AGV with vision navigation: A study

Date of Publication

2001

Document Type

Bachelor's Thesis

Degree Name

Bachelor of Science in Manufacturing Engineering and Management

College

Gokongwei College of Engineering

Department/Unit

Manufacturing Engineering and Management

Thesis Adviser

Elmer Jose P. Dadios

Defense Panel Chair

Nilo T. Bugtai

Defense Panel Member

Lord Kenneth M. Pinpin
John-John P. Cabibihan

Abstract/Summary

This thesis describes the use of a vision system for navigating an AGV through a given path. Many different kinds of sensors are used nowadays for the self-navigation of mobile robots. But most sensors limit the use and flexibility of the AGV because of its dependence in outside tools that only work with their corresponding environment. It is ideal to have an AGV that can be trained and can learn to maneuver through the paths in its environment. It is this reason why the use of neural networks is gaining popularity in the use of mobile robots. A vision system or a camera is normally the sensor that is utilized.

This thesis includes how the vision system may be utilized to work with neural networks in identifying and in making the decisions in navigation. This leads to an improvement in the flexibility of an AGV by enabling AGVs to function and navigate through any environment given that the AGV is made to learn the environment.

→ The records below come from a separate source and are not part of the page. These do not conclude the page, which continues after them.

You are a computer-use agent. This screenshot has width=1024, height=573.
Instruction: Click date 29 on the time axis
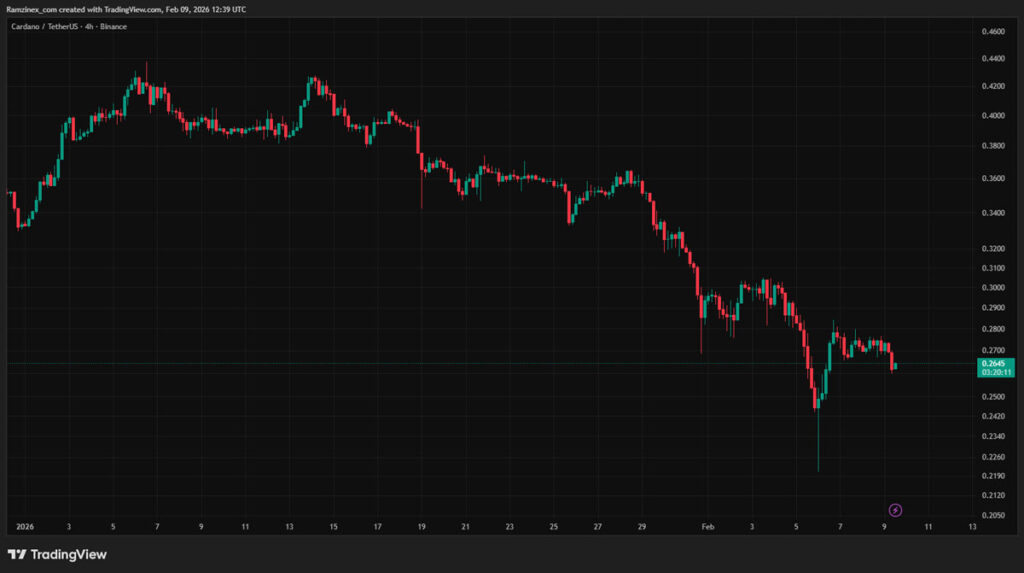(642, 526)
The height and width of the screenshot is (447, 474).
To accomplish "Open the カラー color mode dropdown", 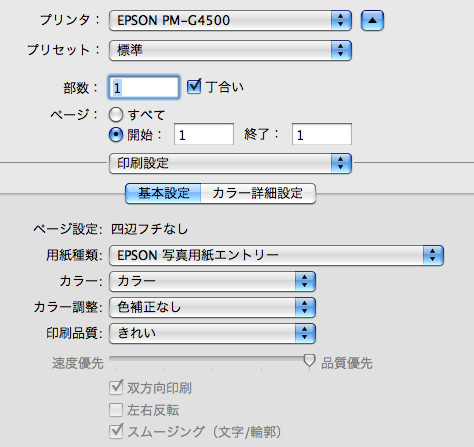I will [x=212, y=281].
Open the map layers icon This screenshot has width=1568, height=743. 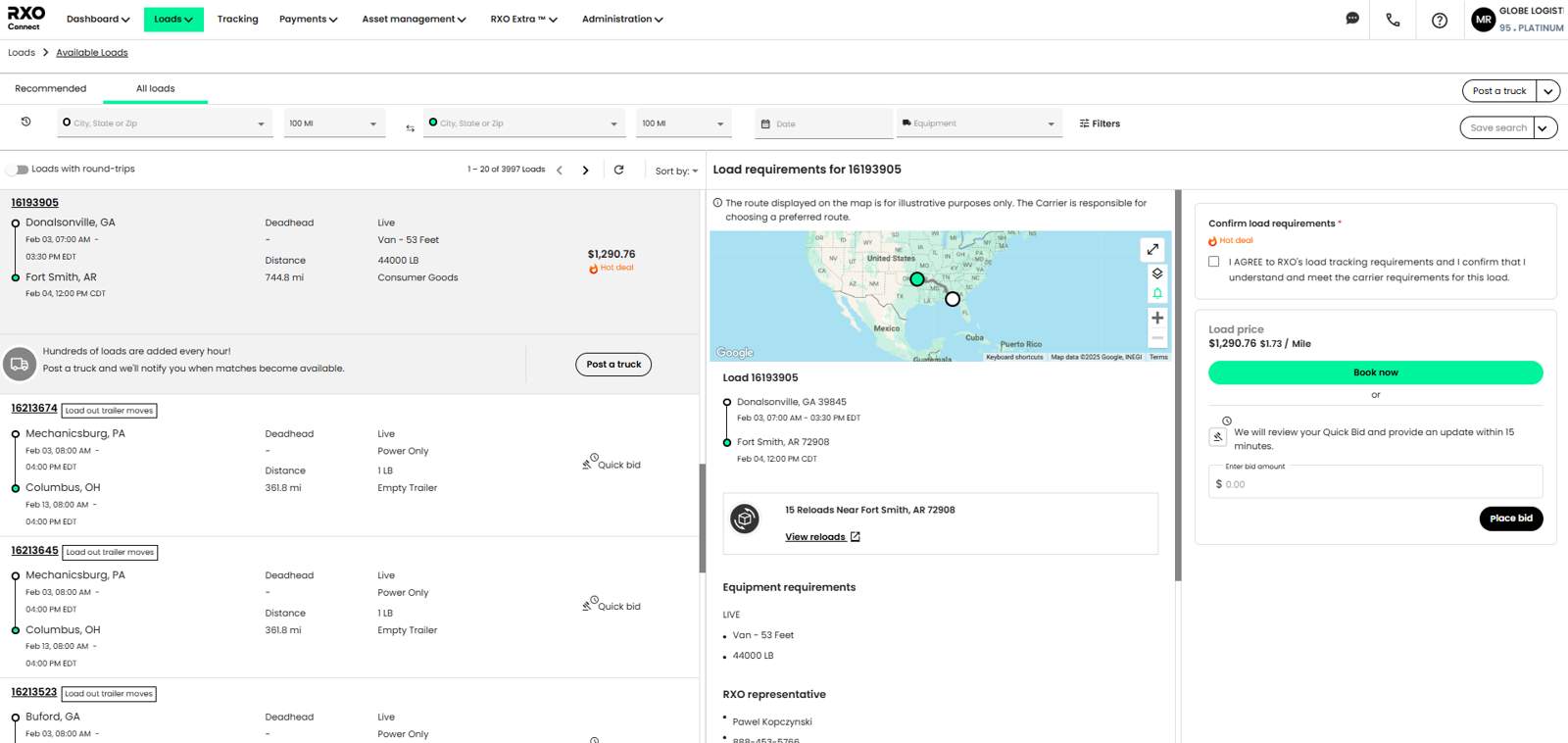coord(1157,273)
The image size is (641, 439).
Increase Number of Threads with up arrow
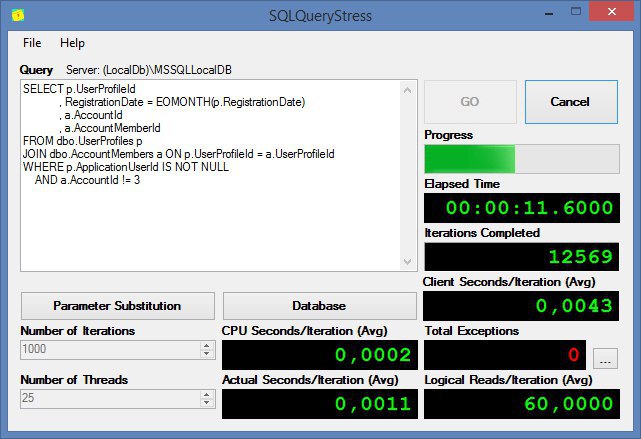pos(206,395)

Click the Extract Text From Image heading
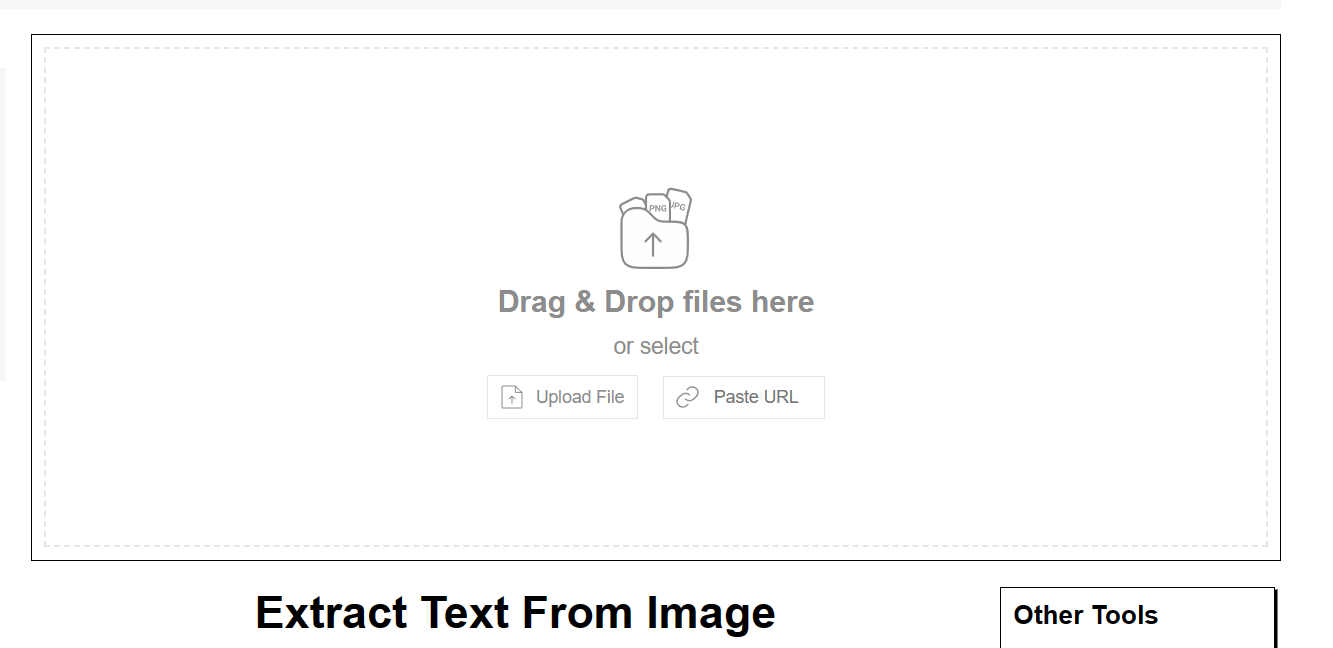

This thesis will also include the results and analysis of weights obtained from training using backpropagation neural networks and also path navigating repeatability. A training data is obtained by taking pictures of possible situations by which the camera will see, and was used in the backpropagation training program to obtain weights that will be used by the AGV. The weights are used by the AGV to determine what reaction or direction it should go given what it sees from its environment.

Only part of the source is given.